The album itself shows not only a great and diverse palette when it comes to instrumentation; Every song, basically, has a unique trait that makes it distinguishable over the rest of them, and that is a quality that is hard to pull of in one album and impressive when successful, considering the structuring problems the band had with "The Underfall Yard". A song like "Uncle Jack" has a predominant banjo, while "Judas Unrepented" has much more organ/keyboards, "Upton Heath" meanwhile has a very memorable and beautiful choir section in the chorus.
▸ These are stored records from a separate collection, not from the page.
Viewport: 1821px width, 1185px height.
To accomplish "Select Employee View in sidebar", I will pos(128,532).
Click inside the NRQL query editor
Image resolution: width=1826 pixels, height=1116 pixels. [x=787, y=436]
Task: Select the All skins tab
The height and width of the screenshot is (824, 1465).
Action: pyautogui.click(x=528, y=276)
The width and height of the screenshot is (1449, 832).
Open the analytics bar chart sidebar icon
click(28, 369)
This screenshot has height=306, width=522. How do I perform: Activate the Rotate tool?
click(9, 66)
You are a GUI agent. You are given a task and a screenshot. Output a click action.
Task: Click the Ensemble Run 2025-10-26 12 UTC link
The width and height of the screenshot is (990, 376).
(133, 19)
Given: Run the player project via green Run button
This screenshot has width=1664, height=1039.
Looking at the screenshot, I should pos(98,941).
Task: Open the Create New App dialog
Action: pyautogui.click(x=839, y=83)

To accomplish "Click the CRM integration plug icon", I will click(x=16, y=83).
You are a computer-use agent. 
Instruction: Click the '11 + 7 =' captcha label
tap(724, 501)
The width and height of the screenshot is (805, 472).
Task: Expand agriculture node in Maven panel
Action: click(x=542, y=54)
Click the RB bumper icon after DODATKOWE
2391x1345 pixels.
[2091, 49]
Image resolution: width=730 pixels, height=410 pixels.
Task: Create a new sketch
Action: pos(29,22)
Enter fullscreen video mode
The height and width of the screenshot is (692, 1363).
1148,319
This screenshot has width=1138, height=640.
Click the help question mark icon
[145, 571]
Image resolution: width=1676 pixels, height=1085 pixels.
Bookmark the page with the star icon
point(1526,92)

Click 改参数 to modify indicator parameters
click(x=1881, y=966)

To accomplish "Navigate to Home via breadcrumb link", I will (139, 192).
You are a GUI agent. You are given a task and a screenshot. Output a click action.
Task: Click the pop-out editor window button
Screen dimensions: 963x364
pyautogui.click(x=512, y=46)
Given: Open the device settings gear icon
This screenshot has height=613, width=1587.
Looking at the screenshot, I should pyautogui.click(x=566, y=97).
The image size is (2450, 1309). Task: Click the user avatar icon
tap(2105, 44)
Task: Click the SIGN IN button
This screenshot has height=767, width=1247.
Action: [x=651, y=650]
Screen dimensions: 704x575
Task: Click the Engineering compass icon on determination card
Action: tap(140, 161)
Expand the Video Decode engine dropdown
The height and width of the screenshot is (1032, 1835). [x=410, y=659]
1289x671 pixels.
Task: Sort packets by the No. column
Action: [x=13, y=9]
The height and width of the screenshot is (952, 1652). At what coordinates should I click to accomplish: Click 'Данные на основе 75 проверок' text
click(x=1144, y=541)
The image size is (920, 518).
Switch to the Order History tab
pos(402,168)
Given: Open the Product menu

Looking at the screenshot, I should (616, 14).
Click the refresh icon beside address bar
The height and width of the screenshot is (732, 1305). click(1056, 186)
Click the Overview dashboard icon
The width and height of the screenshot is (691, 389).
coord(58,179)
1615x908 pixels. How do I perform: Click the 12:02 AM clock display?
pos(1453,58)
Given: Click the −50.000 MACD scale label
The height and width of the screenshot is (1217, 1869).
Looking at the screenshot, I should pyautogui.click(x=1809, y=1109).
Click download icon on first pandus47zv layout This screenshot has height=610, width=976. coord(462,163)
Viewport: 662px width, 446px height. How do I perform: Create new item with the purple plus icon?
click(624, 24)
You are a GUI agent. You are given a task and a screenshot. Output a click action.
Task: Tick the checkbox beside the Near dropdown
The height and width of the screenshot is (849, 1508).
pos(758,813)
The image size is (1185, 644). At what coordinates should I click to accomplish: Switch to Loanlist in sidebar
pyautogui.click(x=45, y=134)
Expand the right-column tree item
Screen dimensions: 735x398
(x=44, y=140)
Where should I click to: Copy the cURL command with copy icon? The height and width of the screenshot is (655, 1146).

"English Electric Part One" is a sweet, gentle, melancholic piece of work, strengthened by fantastic musicianship, including the charismatic, lyrical vocals that weave in each track all of the different melodies beautifully. It's diverse, catchy, lush, and challenging: four qualities that are more than enough for a Prog Rock album to work.

Review by Ivan_Melgar_M
SPECIAL COLLABORATOR Honorary Collaborator
3 stars Good but could have been great

After reading all the ravishing reviews about this band and album decided to pay a couple of bucks in a well- known site and download it, won't say that wasted my money, because the English Electric (Part One) has outstanding individual performances, a good sound and a few interesting passages, but overall I find it generic, lack of personality and extremely boring.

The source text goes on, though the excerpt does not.